_PROBLEM STATEMENT_. Any picture in the range stays out of the copy; retype exactly the lines from the one with "Click the orange" to the end of the listing.
· · · ·
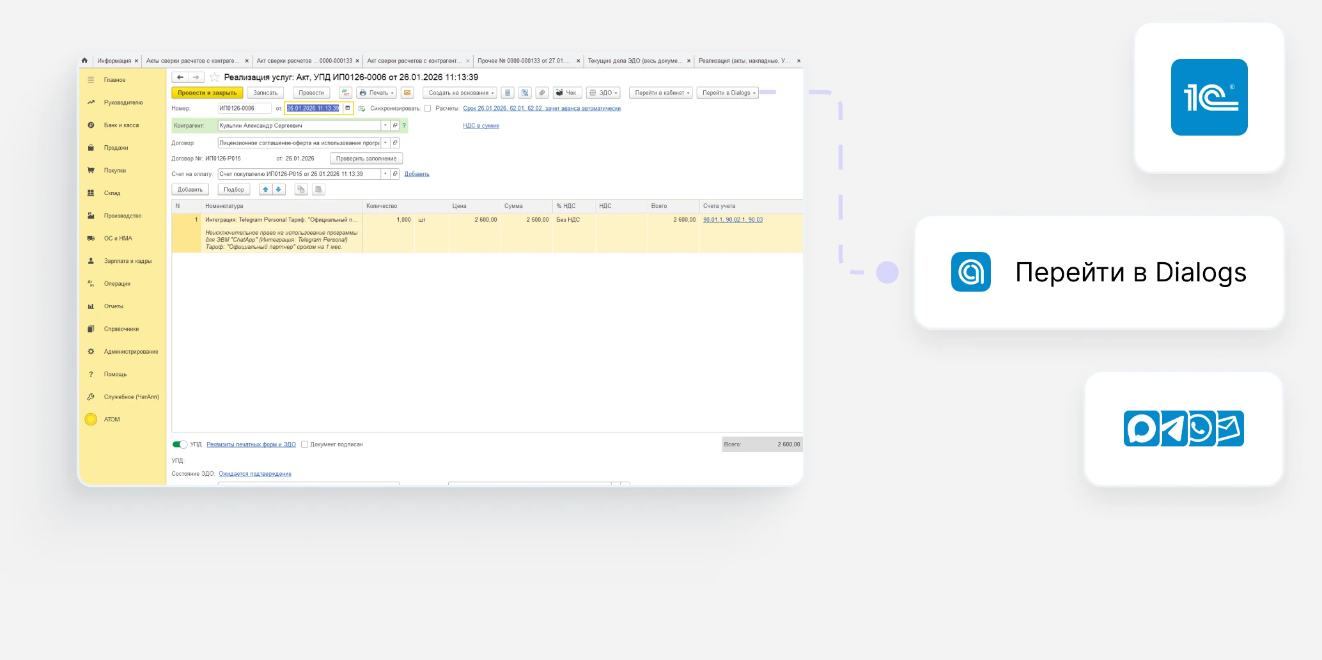Viewport: 1322px width, 660px height.
Task: Move row up with blue arrow
Action: pos(265,189)
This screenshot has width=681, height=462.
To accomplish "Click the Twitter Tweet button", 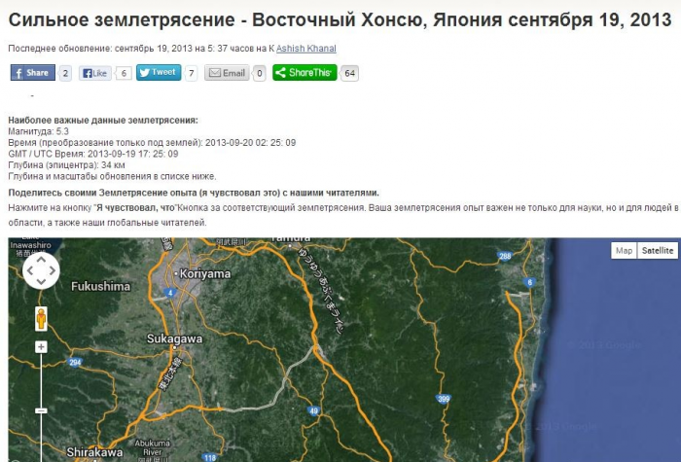I will coord(158,73).
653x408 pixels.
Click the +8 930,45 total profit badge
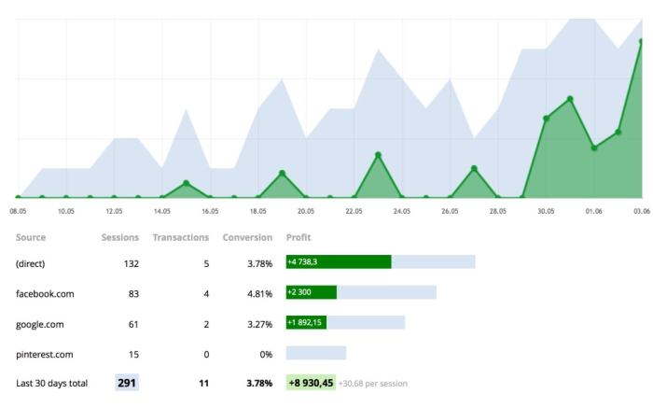[x=311, y=383]
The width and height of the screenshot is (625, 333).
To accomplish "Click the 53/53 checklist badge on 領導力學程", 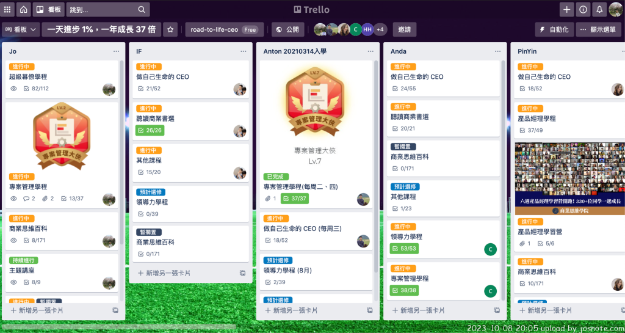I will [x=404, y=249].
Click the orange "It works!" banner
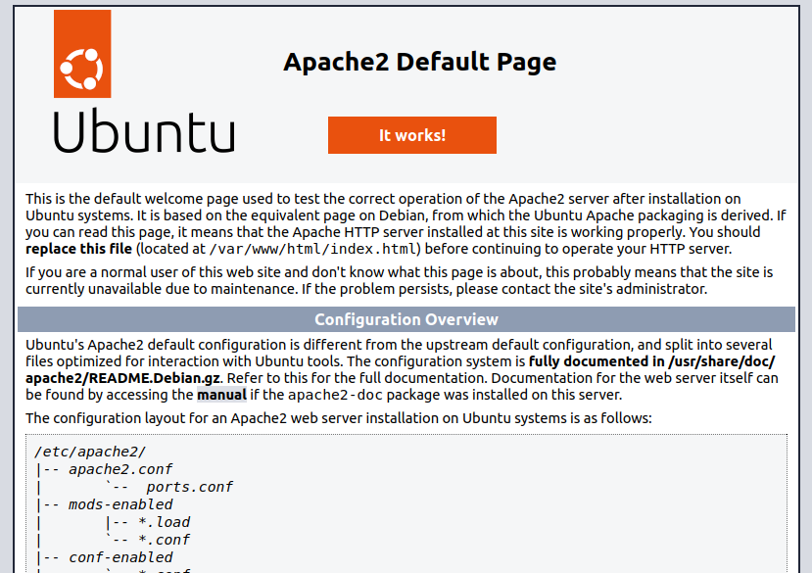Image resolution: width=812 pixels, height=573 pixels. click(411, 135)
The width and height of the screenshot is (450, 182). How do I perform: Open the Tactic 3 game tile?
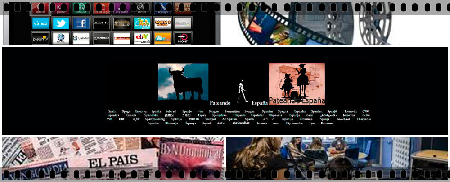[162, 23]
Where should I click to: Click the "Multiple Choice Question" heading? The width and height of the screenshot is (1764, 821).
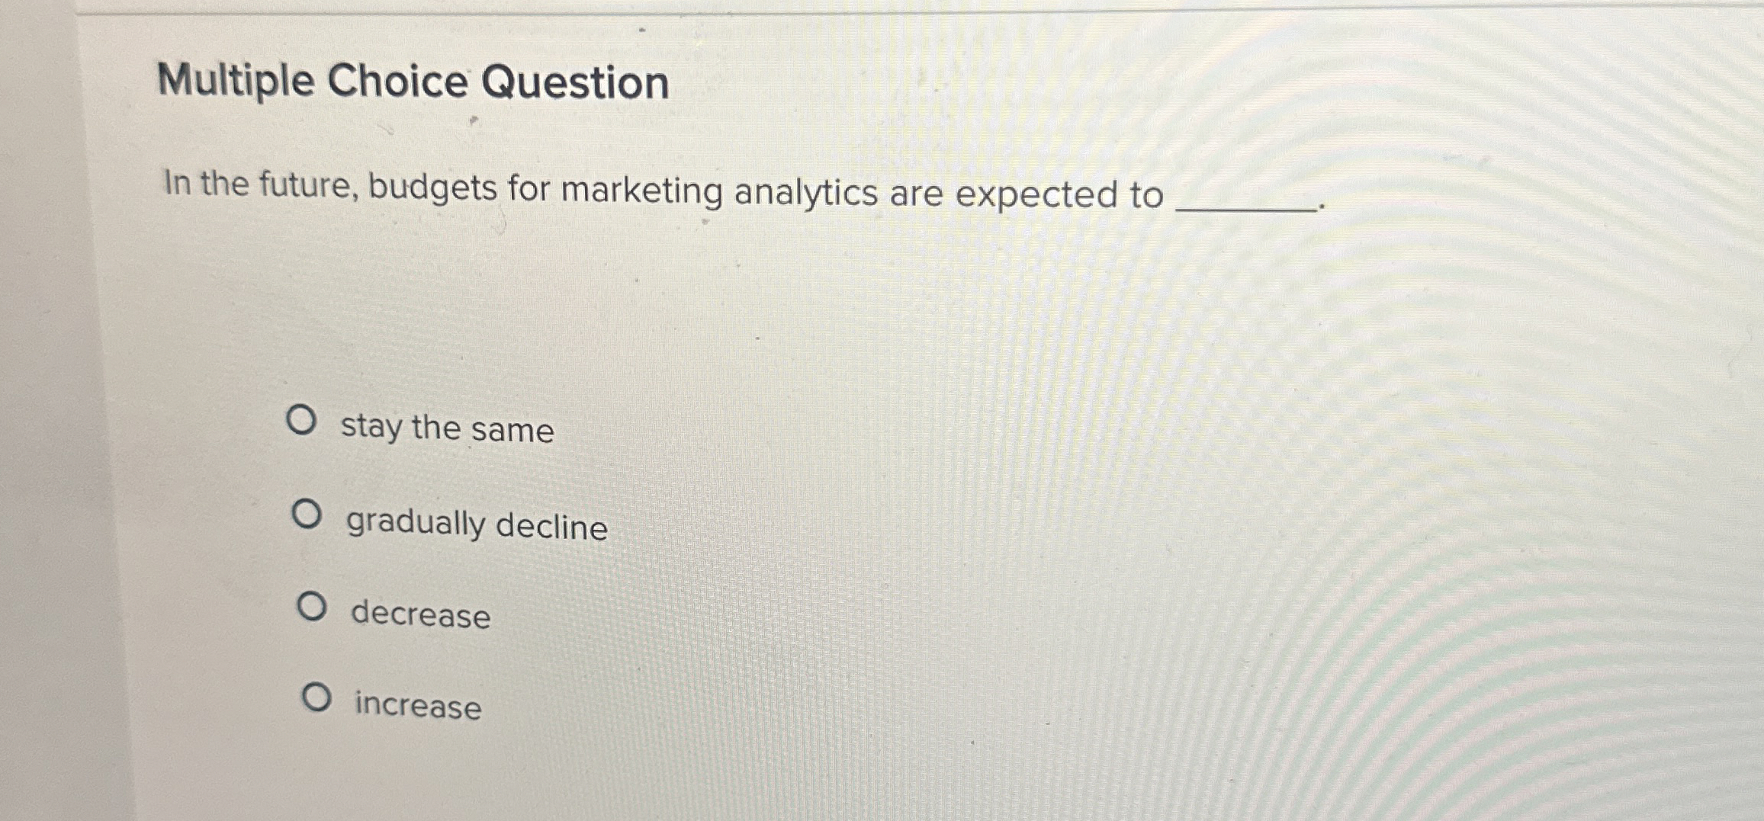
· · · ·
_RESPONSE_.
Click the orange "It works!" banner
Image resolution: width=812 pixels, height=573 pixels. click(411, 135)
The width and height of the screenshot is (450, 182). How do I perform: Open the Tactic 3 game tile?
[162, 23]
Where should I click to: Click the "Multiple Choice Question" heading? The width and height of the screenshot is (1764, 821).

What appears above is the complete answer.